Still, I value Martin Roberge's work a lot and recommend you all start reading his research and meeting him to gain important insights other strategists don't have (his email is MRoberge@canaccordgenuity.com). He's also an amazing individual who once told me something I never forgot: "They can take away your job and title but they can never take away what you have between your ears."
Below, Mohamed El-Erian said Thursday he believes China can engineer a soft landing to its recent stock market woes, but the country's economic slowdown is raising a multitude of issues.
And Bridgewater's Ray Dalio discusses how the economic machine works. Smart man with a great mind and obsessive passion for markets. His life story from bedroom to billionaire is a true testament to his grit and unequivocal desire to always better himself and his fund.

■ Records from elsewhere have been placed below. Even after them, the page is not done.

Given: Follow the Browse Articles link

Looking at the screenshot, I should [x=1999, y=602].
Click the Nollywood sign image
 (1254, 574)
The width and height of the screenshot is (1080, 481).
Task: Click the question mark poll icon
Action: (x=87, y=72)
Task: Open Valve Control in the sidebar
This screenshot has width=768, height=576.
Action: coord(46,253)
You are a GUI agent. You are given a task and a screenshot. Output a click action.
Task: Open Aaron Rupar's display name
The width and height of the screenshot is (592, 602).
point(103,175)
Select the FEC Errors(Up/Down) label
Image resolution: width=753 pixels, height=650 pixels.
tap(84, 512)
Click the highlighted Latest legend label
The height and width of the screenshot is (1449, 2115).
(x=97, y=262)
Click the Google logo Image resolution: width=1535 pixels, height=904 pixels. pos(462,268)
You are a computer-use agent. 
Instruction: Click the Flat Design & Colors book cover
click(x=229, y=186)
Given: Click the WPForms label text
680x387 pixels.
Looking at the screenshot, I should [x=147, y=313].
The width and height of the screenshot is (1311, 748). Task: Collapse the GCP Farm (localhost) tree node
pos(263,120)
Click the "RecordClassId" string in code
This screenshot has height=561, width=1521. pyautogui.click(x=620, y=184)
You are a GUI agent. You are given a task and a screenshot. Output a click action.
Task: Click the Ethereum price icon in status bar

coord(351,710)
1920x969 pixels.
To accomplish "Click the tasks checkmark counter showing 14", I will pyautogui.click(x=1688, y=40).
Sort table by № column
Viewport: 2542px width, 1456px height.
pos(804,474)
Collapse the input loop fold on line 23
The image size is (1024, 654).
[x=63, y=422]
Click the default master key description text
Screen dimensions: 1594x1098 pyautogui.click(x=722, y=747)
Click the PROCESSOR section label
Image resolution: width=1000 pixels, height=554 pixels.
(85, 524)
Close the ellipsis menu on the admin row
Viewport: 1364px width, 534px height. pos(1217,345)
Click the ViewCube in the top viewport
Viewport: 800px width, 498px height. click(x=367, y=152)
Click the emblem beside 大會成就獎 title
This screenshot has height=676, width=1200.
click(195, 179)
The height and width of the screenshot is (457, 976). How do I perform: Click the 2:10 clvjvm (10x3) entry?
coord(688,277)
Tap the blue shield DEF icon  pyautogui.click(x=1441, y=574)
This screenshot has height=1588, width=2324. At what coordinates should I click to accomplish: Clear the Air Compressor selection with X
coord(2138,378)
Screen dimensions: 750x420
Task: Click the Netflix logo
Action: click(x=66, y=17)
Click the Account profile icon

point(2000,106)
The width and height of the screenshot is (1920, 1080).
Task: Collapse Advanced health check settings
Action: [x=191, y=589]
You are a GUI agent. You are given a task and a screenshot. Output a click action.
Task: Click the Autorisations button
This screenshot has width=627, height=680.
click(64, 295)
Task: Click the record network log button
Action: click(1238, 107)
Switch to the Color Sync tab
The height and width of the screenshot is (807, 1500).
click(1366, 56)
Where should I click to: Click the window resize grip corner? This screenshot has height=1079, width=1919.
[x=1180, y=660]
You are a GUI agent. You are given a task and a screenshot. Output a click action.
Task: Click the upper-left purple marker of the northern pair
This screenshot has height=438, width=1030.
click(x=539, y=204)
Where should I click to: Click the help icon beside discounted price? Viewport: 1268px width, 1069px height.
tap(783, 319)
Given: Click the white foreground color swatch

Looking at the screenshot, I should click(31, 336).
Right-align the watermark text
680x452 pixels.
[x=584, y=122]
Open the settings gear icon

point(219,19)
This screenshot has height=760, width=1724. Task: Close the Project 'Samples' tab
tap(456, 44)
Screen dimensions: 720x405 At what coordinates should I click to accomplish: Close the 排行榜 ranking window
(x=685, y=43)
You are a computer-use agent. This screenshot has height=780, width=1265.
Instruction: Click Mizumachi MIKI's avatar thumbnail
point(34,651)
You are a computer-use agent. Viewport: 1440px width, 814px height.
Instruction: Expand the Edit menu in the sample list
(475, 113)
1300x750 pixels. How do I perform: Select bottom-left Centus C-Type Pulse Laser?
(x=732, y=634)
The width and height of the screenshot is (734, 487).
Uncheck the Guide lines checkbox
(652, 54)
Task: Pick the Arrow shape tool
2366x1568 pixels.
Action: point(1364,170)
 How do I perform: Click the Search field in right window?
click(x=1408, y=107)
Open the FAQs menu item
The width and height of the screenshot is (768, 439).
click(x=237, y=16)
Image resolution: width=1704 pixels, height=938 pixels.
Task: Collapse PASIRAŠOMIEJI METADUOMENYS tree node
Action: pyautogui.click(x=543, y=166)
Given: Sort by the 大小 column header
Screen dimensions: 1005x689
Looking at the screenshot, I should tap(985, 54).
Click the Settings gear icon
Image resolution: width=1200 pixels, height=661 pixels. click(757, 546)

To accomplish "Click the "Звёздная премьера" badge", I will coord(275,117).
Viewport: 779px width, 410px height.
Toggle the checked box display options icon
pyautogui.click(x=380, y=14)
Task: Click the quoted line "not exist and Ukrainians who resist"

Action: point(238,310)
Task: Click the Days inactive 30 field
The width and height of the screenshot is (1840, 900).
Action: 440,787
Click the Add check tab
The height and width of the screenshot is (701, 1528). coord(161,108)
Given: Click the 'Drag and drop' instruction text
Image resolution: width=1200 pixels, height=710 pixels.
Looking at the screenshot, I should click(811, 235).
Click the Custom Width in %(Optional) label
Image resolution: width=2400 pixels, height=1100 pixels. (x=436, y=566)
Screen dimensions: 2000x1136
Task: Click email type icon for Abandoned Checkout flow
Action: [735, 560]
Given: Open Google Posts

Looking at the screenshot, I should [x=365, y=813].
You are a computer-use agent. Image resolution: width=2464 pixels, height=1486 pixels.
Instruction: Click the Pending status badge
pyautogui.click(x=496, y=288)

On that note, I ask all my institutional readers to kindly subscribe to my blog on the top right-hand side. Also, a final word for Ray Dalio, the world's most powerful hedge fund manager. My track record is nowhere near as impressive as yours but it's improving every day. I'm very proud of my blog, my trading and my life given the serious health and personal challenges I dealt with and still deal with every day.
The next time you're in Montreal, I'd love to get together with you and tell you all about my track record and the personal struggles that have made me a much better thinker, trader and person. Till then, I wish you the best of luck managing that well-known behemoth called Bridgewater Associates.